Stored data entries
══════════════════════════════
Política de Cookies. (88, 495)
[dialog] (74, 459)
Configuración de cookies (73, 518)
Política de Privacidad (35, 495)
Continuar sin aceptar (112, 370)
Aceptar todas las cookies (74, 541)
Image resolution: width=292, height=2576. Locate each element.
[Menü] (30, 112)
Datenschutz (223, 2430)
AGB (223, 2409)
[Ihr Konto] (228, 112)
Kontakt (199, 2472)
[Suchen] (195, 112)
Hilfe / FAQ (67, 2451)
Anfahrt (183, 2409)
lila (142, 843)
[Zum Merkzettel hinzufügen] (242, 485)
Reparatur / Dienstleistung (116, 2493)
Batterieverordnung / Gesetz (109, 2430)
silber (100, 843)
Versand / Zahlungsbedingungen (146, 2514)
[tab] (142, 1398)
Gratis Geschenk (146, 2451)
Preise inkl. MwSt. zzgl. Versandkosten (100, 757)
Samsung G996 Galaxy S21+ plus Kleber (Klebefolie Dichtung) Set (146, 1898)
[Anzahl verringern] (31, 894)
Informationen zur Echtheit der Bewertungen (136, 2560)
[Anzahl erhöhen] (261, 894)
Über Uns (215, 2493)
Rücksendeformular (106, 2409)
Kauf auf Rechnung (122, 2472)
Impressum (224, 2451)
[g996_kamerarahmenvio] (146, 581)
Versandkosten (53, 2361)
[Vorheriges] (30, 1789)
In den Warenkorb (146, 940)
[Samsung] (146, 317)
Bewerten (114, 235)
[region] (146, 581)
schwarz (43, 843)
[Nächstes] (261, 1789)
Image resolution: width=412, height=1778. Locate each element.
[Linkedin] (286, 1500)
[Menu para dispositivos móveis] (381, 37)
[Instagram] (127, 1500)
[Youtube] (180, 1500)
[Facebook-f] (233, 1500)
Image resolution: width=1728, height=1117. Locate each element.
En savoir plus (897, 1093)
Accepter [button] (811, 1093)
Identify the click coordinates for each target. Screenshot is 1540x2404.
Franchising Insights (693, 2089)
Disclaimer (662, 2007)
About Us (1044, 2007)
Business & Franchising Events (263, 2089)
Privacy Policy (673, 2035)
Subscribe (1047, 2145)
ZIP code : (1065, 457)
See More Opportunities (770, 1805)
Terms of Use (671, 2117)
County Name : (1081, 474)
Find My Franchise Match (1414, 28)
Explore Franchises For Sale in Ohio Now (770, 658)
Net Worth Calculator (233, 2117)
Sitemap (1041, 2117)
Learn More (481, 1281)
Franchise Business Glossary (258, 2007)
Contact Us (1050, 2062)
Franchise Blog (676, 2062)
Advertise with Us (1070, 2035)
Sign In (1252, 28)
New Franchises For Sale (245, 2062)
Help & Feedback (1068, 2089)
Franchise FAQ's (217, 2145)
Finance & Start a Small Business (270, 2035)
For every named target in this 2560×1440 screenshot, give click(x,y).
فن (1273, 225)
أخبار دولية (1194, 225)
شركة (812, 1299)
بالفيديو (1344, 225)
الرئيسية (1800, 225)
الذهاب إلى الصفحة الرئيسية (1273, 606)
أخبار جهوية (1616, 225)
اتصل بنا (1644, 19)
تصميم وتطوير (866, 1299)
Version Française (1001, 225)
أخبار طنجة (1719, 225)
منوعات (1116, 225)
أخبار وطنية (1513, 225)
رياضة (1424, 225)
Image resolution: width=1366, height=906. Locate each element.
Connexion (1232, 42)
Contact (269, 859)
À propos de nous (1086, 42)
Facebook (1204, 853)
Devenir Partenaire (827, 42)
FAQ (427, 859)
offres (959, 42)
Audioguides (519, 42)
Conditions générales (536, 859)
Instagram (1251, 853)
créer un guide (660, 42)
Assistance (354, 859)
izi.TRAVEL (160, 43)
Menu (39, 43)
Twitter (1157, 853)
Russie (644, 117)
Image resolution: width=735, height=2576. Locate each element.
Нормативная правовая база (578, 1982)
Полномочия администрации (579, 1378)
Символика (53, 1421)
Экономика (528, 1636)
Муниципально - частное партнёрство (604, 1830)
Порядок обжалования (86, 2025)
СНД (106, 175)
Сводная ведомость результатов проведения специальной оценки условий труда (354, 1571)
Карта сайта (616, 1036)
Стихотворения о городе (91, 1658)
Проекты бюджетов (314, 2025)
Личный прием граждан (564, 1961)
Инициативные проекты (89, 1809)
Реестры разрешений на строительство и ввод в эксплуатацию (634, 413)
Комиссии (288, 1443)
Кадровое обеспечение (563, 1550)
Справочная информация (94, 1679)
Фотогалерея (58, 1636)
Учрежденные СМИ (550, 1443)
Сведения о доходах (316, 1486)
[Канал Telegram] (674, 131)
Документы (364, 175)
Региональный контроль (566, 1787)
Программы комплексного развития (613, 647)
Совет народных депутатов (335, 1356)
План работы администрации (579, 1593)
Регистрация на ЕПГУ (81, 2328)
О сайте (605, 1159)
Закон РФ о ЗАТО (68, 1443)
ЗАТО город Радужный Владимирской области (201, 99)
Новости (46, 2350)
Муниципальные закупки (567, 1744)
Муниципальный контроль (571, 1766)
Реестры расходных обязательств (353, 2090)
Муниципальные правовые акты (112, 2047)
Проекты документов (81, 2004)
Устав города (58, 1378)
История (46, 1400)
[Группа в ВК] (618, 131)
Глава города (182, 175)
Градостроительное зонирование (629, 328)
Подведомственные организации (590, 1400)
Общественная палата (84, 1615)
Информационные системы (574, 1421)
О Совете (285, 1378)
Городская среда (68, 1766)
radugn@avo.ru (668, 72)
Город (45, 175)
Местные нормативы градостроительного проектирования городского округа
══════════════════════════════
### Problem details
Set down, unchanged, only those lines above that fall between the line with "Contact (269, 859)" and the line with "Assistance (354, 859)", the two end lines included.

### Solution for this task
Contact (269, 859)
À propos de nous (1086, 42)
Facebook (1204, 853)
Devenir Partenaire (827, 42)
FAQ (427, 859)
offres (959, 42)
Audioguides (519, 42)
Conditions générales (536, 859)
Instagram (1251, 853)
créer un guide (660, 42)
Assistance (354, 859)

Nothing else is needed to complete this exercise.